··· PROVIDED RECORDS ···

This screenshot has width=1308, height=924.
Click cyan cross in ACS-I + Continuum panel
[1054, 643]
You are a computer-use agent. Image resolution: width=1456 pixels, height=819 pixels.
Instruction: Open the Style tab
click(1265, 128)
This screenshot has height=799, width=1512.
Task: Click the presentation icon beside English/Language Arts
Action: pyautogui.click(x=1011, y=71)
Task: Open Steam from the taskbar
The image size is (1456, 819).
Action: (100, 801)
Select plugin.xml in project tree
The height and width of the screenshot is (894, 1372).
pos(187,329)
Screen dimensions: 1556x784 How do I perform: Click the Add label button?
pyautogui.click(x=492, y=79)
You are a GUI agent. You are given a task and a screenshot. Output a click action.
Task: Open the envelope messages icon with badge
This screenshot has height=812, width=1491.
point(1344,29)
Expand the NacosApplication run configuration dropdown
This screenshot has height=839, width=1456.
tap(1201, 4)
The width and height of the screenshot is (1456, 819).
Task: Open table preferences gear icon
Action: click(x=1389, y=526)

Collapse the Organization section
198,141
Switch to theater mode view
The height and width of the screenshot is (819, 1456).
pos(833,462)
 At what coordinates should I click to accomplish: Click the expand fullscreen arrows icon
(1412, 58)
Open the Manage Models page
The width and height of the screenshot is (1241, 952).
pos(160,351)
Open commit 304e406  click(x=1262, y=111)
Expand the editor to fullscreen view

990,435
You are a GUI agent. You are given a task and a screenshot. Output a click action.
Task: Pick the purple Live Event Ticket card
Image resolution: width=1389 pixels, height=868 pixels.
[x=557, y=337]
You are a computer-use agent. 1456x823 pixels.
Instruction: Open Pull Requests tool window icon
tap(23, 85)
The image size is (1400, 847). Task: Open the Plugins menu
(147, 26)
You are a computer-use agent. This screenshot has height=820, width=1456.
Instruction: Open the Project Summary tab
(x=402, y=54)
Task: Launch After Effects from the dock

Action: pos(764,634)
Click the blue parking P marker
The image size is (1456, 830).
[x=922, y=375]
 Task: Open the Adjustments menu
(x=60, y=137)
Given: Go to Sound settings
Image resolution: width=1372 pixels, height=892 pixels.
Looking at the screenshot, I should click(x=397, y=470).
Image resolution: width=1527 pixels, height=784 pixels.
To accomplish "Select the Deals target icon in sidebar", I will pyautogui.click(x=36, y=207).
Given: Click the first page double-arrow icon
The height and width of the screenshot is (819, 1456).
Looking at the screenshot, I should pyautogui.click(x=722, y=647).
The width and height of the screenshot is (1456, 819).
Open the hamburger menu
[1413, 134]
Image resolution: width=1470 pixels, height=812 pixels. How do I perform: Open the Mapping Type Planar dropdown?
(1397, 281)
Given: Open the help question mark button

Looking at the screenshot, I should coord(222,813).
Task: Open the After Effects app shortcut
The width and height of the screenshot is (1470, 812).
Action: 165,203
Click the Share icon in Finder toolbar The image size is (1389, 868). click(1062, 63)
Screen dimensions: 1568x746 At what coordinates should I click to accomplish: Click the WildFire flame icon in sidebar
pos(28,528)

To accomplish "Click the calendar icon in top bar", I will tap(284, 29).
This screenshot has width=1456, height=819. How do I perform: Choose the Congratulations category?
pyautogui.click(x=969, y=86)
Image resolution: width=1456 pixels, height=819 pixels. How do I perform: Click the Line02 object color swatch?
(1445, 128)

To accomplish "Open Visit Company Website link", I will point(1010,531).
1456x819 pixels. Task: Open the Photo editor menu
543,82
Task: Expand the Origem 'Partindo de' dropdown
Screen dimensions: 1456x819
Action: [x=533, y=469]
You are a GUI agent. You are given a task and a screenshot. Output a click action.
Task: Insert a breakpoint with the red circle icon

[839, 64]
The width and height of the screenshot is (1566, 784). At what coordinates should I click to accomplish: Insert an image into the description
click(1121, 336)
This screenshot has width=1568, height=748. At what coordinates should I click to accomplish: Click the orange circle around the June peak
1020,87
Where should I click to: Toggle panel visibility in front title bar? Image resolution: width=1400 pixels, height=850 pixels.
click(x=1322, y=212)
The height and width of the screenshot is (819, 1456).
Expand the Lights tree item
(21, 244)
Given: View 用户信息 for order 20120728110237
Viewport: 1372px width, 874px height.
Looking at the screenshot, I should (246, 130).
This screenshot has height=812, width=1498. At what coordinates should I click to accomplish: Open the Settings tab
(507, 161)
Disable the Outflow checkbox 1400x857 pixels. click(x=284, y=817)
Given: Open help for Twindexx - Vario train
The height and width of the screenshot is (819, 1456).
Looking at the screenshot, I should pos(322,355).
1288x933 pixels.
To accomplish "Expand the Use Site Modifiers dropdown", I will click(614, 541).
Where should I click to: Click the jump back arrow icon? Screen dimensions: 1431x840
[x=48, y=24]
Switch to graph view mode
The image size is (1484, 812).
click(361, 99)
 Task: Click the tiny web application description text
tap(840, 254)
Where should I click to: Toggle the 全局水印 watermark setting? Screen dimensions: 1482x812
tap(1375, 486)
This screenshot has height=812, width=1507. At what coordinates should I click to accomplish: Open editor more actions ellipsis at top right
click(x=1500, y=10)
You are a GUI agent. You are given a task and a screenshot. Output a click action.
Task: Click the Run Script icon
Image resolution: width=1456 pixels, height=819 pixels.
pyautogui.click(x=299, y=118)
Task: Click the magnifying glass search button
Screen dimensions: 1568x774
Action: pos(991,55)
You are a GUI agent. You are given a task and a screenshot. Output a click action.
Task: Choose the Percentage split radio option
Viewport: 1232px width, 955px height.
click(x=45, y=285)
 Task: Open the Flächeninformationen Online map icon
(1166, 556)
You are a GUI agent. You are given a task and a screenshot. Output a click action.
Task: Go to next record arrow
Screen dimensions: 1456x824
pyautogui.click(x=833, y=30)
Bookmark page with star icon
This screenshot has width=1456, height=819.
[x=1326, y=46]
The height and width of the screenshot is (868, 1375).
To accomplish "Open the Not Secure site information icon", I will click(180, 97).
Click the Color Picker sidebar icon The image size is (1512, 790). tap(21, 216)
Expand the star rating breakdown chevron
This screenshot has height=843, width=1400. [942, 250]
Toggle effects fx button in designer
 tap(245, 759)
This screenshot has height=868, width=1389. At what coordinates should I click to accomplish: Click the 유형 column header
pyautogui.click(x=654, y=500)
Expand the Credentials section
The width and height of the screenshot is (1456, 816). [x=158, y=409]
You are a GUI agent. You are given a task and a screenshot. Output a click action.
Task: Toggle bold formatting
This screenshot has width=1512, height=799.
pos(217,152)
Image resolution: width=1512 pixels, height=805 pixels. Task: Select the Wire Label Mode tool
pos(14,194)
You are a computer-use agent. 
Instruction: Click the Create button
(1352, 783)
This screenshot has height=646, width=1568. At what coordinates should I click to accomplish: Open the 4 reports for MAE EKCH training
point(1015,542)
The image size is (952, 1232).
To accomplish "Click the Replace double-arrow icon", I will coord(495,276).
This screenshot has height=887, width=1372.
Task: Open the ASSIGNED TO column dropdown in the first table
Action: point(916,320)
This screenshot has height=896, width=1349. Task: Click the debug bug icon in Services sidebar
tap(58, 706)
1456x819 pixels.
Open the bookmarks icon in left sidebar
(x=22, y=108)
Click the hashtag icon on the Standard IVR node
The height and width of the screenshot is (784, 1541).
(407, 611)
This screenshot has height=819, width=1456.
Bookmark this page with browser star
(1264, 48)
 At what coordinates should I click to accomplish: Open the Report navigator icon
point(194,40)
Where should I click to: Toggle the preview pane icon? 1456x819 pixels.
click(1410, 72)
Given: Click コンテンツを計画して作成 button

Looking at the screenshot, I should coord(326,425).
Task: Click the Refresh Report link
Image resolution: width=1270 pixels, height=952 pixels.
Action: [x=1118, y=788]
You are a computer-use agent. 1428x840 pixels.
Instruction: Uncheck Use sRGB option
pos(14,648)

···

> WORK ITEM
Number of lines in the records above holding the word "computer": state it and nothing else.

> OUTPUT BELOW
5